Human Capital & Careers

Microsoft CFO: Tough Act to Follow

Chris Liddell, the former chief financial officer of International Paper, will take the reins on May 9.
Dave CookApril 26, 2005

Days ahead of its Thursday announcement of third-quarter earnings, Microsoft Corp. announced that it has hired paper-industry executive Chris Liddell as its new chief financial officer, effective May 9. He’ll have a tough act to follow.

Liddell replaces John Connors, who announced in January that he would leave the company he joined 16 years ago — he became CFO in 1999 — for Seattle-area venture capital firm Ignition Partners LLC. Connors’s resignation became effective March 31, at the end of the Microsoft’s third fiscal quarter, according to a regulatory filing.

At the time of Connors’s announcement, Reuters reported that corporate controller Scott Di Valerio was a possible successor. Although Microsoft is famous for hiring from within, Connors had recruited Di Valerio away from the controller chair at the Walt Disney Co.; together they restructured Microsoft’s corporate finance department by naming a CFO for each of the company’s seven business units, pushing fiscal responsibility down to the operating level.

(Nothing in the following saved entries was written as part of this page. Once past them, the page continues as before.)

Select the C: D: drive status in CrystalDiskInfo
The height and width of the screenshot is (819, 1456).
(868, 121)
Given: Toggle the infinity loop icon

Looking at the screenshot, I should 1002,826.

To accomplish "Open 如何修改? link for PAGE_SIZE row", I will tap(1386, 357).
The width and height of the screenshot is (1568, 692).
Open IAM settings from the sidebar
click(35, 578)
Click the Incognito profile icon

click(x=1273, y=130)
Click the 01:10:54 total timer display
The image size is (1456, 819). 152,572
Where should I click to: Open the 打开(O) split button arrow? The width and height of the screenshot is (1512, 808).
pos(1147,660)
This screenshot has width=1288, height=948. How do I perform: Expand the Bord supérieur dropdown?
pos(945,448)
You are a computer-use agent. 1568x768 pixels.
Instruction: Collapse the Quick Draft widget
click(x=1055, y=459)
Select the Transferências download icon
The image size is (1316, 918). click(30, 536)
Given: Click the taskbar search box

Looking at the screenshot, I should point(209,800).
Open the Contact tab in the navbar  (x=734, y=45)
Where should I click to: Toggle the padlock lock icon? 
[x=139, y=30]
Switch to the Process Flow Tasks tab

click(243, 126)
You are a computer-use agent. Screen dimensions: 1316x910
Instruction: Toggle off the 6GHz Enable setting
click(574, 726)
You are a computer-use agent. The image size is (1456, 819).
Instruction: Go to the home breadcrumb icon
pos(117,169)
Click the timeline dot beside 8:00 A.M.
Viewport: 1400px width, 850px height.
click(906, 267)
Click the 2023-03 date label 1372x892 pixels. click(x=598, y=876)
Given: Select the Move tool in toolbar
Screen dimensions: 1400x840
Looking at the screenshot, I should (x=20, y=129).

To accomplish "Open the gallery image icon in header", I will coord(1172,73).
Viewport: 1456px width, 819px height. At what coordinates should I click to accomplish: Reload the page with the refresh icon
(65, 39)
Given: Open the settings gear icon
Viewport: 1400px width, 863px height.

Liddell, too, will be joining Microsoft’s ranks from outside. Until his resignation Monday, he was senior vice president and chief financial officer of International Paper Co.; earlier he had been chief executive officer of Carter Holt Harvey Ltd., the company’s New Zealand-based affiliate. Before his 10-year career at International Paper, Liddell was a managing director and joint CEO in the New Zealand offices of Credit Suisse First Boston, reported CNET. He holds an engineering degree from the University of Auckland and a master’s degree in philosophy from the University of Oxford, in England.

Connors’ final compensation was not revealed in Microsoft’s most recent proxy since he was not listed as one of the top five executives. The Wall Street Journal reported, however, that Liddell will receive an annual salary of $500,000, a signing bonus of $300,000, and a stock award of 50,000 shares and that he will participate in a performance-based stock-award program.